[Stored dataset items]
########################################

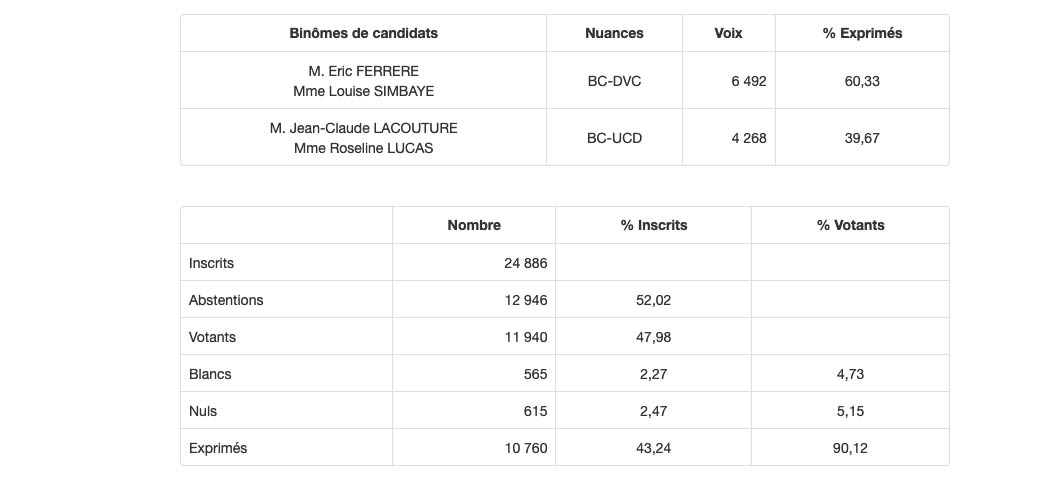Click the Votants count 11 940
This screenshot has width=1041, height=485.
526,337
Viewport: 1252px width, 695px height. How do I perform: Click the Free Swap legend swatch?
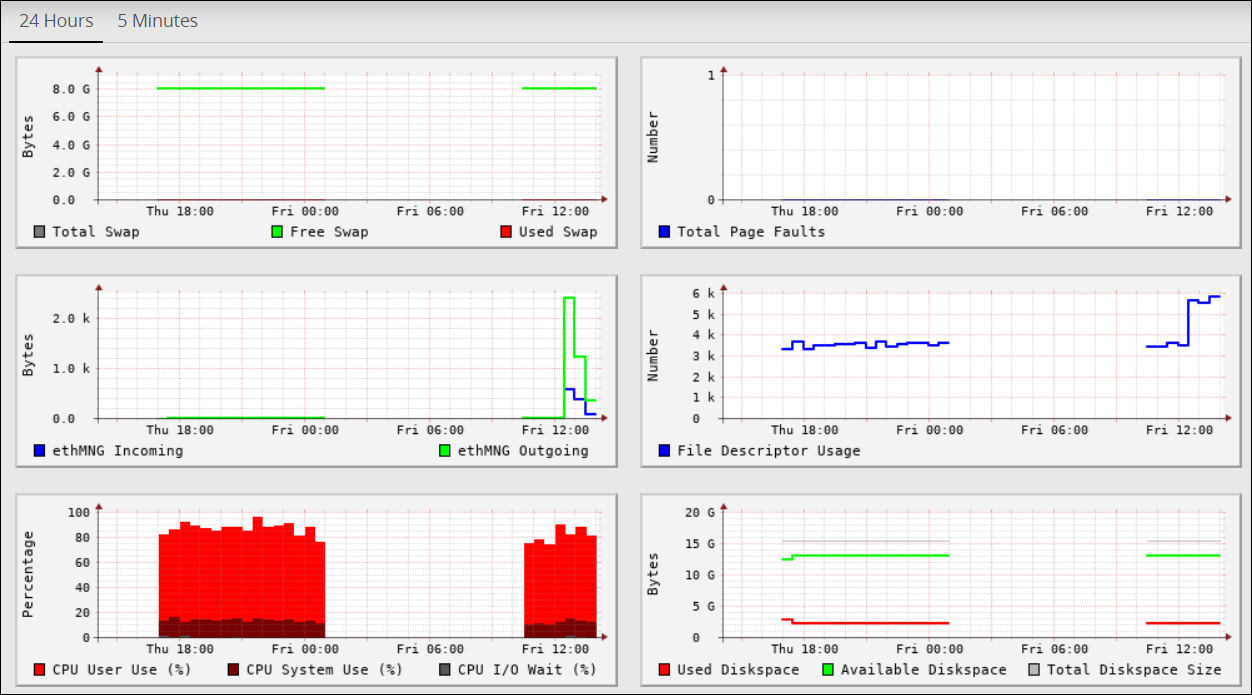[x=277, y=231]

########################################

REQUIRED WORK — Retype word for word the span of lines above that begins with the line containing "Viewport: 1252px width, 695px" and ends with the last line of the records; skip all pictures.

SOLUTION TO THIS PROBLEM —
Viewport: 1252px width, 695px height. How do I perform: Click the Free Swap legend swatch?
[x=277, y=231]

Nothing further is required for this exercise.